Text segment »
- Opening Delimiter -

WINNIPEG -- Keeping the arts alive through the pandemic has forced many venues and organizations in Winnipeg to think outside the box.
It’s been more than six months since the Winnipeg Symphony Orchestra (WSO) closed its concert doors.
Now, the WSO is reopening its doors and kicking off the 2020-21 season with an evening of Beethoven and Bach.
Laura Lindeblom, production manager for the WSO, said they are eager to get back on stage. But, there will be some changes in order for the orchestra to adhere to public health guidelines.
To keep physical distancing measures in place, the audience can expect to see 40 musicians instead of 80.
“Now that they’re all two metres apart or more, there’s a huge challenge for them and a huge adjustment in terms of playing in an ensemble, and I was moved to tears at the sound of them playing again for the first time in months,” Lindeblom said.
Musicians can take off their masks once they are seated on stage, just like if someone was at their own desk in an office, otherwise masks are required.
Larry Desrochers, general director and CEO of the Manitoba Opera, said they have started offering dinner and online shows .

- Closing Delimiter -

Records supplied »
- Opening Delimiter -

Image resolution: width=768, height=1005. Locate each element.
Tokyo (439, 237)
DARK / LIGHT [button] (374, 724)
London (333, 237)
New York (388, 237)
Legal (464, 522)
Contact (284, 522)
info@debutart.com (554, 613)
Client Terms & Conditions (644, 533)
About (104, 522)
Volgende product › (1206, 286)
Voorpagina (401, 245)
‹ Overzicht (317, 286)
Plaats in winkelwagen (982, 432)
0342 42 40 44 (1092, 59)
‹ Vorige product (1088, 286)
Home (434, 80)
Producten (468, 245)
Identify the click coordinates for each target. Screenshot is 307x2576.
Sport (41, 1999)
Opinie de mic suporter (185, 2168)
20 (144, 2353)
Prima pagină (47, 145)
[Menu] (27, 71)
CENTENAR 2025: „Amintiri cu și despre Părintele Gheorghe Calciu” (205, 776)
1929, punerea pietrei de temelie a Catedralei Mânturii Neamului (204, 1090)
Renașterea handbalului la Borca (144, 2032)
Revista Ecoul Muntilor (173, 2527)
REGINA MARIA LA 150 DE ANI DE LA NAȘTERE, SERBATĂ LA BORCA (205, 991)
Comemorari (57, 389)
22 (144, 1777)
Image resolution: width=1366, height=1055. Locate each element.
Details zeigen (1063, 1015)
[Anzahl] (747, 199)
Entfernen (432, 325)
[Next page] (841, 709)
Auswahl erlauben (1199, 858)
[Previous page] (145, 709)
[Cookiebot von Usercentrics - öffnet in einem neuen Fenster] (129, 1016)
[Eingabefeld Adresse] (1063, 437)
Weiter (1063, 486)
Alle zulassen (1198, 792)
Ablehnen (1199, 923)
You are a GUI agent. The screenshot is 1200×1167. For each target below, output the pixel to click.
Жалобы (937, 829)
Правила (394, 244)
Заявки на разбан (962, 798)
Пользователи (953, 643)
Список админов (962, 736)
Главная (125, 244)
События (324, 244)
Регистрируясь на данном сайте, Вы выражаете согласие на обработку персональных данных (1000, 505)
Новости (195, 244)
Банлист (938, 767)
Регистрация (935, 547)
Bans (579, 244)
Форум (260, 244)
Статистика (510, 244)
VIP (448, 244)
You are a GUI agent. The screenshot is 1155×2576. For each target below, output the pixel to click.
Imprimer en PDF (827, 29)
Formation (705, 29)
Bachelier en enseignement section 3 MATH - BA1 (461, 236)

- Closing Delimiter -

Apply what you read »
• A. In the article about Winnipeg arts venues during the pandemic, how many musicians can the audience expect to see on stage instead of 80?
• B. Render this sentence from the Winnipeg arts article in Spanish: "It’s been more than six months since the Winnipeg Symphony Orchestra (WSO) closed its concert doors."
• C. From the Winnipeg arts article, copy word for word the passage starting with "Now, the WSO" and going on through "instead of 80.".

Answers in order »
• A. The audience can expect to see 40 musicians.

• B. Han pasado más de seis meses desde que la Orquesta Sinfónica de Winnipeg (WSO) cerró las puertas de su sala de conciertos.

• C.
Now, the WSO is reopening its doors and kicking off the 2020-21 season with an evening of Beethoven and Bach.
Laura Lindeblom, production manager for the WSO, said they are eager to get back on stage. But, there will be some changes in order for the orchestra to adhere to public health guidelines.
To keep physical distancing measures in place, the audience can expect to see 40 musicians instead of 80.